Effect of strain path on microstructure and mechanical properties of AZ31 magnesium alloy sheets processed by constrained groove pressing

Constrained groove pressing (CGP) is a novel severe plastic deformation (SPD) method suitable for fabricating ultra-fine grained (UFG) sheet metals. In this work, two passes of CGP were conducted to AZ31 magnesium alloy sheets at 523 K, and three routes including traditional CGP, 180 degrees cross-CGP and 90 degrees cross-CGP were employed to investigate the effects of pressing number and strain path on microstructure, texture and mechanical properties of the alloy sheets. The results show that, irrespective of CGP routes, a bimodal microstructure is developed in the deformed materials and the capability of CGP in fabricating UFG magnesium alloy sheets is confirmed by TEM observation. The superior grain refinement and microstructure homogenization is achieved in traditional CGP route from the as-annealed 9.85 mu m-5.04 mu m after one pass while no further improvement is observed after two passes. The average grain sizes are 5.69 mu m and 5.18 mu m after two passes of 180 degrees cross-CGP and 90 degrees crossCGP, respectively. The average misorientation angle is mainly determined by the fraction of very high angle grain boundaries and texture and microstructure mechanisms dominate the generation of high angle grain boundaries in traditional and cross-CGP routes, respectively.
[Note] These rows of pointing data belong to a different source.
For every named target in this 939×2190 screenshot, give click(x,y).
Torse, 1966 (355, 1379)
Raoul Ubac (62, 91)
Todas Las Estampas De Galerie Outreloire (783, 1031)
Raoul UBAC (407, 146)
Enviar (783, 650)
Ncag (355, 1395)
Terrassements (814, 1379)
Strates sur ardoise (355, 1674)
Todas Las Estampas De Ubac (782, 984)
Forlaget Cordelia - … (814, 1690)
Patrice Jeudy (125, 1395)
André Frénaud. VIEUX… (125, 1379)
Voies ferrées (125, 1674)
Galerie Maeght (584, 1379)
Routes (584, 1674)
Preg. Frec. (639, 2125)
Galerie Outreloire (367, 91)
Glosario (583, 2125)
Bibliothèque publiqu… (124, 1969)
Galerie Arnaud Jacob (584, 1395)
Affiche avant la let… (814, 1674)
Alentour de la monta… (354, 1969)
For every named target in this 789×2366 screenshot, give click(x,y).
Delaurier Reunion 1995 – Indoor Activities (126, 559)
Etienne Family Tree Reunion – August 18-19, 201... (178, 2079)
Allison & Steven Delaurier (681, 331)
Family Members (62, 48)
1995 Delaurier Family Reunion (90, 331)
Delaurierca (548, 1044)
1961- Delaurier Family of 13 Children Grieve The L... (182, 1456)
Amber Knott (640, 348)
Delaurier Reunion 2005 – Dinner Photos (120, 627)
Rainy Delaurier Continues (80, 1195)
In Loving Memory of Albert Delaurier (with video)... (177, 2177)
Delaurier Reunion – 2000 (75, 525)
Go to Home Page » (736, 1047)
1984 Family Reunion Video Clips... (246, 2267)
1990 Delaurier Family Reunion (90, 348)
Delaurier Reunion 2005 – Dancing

The coexistence of strain free recrystallized grains and substructured/deformed grains is observed after one pass of traditional CGP due to incomplete dynamic recovery and dynamic recrystallization and promotes the subsequent activation of strain induced grain boundary migration, which may be postponed by employing cross-CGP routes. A double-peak basal texture with the basal poles inclined from ND to RD is developed in traditional CGP route while an inclination of the basal poles from ND to TD accompanied by a redistribution of the prismatic intensity toward RD is observed in cross-CGP routes due to the change of shear deformation direction. The texture softening plays a more important role in decreased strength than grain refinement in traditional CGP route while both grain refinement and texture modification contribute to the improvement of tensile properties in cross-CGP routes. Due to the inherent nature of CGP, the reverse loading condition between successive pressings cannot be changed even in cross-CGP routes. The relatively high processing efficiency in 90 degrees cross-CGP route should be attributed to the unique strain accumulation sequence.

Automated summary

Constrained groove pressing (CGP) is a novel method for fabricating ultra-fine grained (UFG) sheet metals. Results show that CGP is capable of producing bimodal microstructures in deformed materials, with different routes affecting microstructure, texture, and mechanical properties of the alloy sheets.